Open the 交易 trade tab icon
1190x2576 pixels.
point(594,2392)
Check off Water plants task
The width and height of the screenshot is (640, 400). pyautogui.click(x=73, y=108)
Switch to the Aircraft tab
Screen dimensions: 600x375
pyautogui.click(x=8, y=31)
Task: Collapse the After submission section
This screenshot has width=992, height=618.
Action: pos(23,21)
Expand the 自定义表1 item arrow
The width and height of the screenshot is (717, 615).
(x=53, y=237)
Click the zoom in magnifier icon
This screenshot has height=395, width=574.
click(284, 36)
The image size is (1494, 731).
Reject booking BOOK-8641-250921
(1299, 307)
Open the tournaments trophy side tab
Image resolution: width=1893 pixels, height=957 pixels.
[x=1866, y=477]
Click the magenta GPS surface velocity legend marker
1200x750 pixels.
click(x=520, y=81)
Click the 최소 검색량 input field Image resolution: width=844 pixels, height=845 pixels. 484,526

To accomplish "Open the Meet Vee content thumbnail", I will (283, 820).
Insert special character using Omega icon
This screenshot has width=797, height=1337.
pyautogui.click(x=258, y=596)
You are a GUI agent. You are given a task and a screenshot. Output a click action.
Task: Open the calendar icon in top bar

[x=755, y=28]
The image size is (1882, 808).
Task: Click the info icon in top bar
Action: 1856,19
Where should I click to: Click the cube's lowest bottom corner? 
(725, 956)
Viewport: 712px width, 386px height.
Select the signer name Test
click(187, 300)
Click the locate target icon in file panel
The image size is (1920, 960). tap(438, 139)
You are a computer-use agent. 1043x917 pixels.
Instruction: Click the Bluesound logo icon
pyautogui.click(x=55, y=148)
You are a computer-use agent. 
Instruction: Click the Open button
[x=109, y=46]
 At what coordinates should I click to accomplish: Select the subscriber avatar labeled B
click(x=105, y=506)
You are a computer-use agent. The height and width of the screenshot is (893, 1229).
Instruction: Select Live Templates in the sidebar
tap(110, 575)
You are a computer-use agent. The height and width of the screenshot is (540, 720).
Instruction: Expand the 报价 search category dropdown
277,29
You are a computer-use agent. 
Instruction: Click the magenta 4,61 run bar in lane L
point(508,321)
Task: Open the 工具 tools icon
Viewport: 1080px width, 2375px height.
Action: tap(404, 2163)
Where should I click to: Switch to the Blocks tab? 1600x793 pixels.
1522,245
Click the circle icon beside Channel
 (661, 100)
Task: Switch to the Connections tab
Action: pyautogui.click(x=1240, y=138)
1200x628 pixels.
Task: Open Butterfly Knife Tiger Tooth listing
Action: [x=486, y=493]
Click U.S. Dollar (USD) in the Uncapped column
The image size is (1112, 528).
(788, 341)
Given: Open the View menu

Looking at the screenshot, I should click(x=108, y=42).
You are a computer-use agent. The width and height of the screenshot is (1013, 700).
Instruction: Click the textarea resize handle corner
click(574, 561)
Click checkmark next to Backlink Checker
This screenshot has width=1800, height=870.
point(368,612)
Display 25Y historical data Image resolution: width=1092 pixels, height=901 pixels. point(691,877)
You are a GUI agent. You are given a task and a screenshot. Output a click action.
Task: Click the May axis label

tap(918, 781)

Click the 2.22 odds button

• [Task goal] Beginning with the line above that contains "Click U.S. Dollar", copy each line exactly up to and including the line that contains "Click checkmark next to Backlink Checker", and go no further.

• [Result for this exercise]
Click U.S. Dollar (USD) in the Uncapped column
The image size is (1112, 528).
(788, 341)
Given: Open the View menu

Looking at the screenshot, I should click(x=108, y=42).
You are a computer-use agent. The width and height of the screenshot is (1013, 700).
Instruction: Click the textarea resize handle corner
click(574, 561)
Click checkmark next to Backlink Checker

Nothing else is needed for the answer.